» 一連のリスト
▼

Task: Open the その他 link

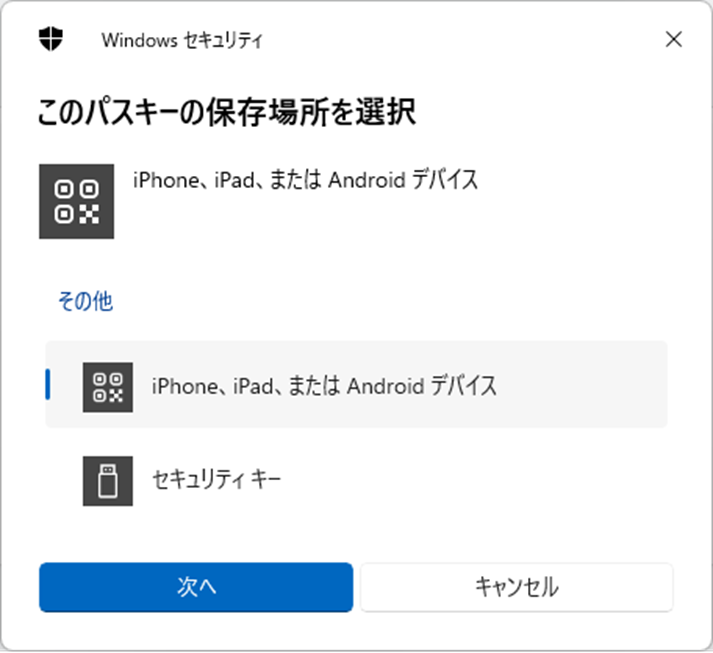Action: pyautogui.click(x=85, y=301)
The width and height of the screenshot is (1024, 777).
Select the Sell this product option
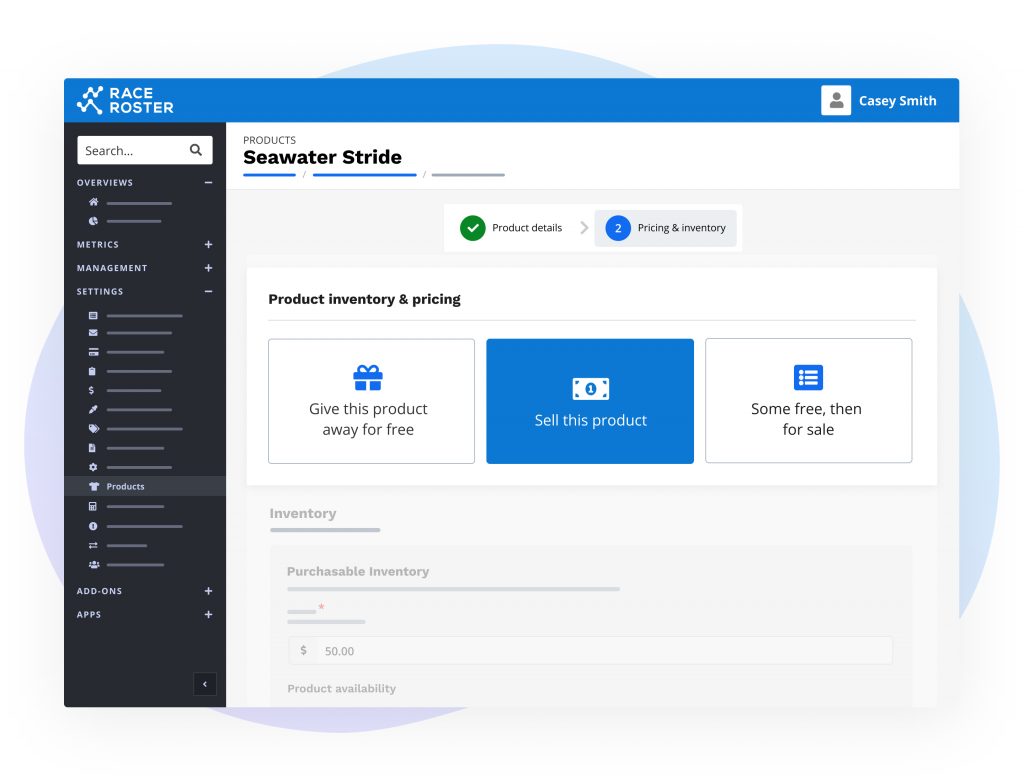(x=590, y=401)
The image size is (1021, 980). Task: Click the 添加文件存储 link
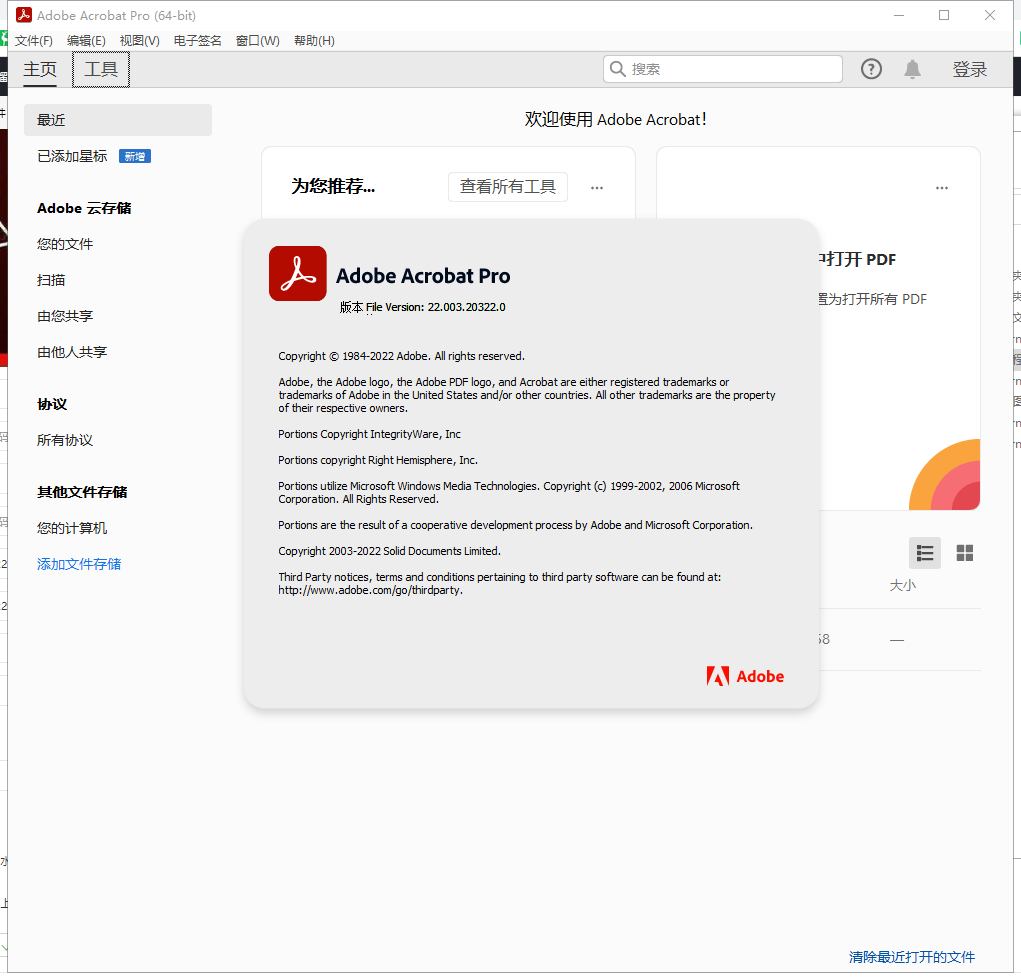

▲

» 問題
上記のリストを最初の行から最後の行まで、一字一句違えずに書き写してください。ただし、画像は解答に含めないでください。

» 本課題の結果
Task: Open the その他 link

Action: pyautogui.click(x=85, y=301)
The width and height of the screenshot is (1024, 777).
Select the Sell this product option
(x=590, y=401)
The image size is (1021, 980). Task: Click the 添加文件存储 link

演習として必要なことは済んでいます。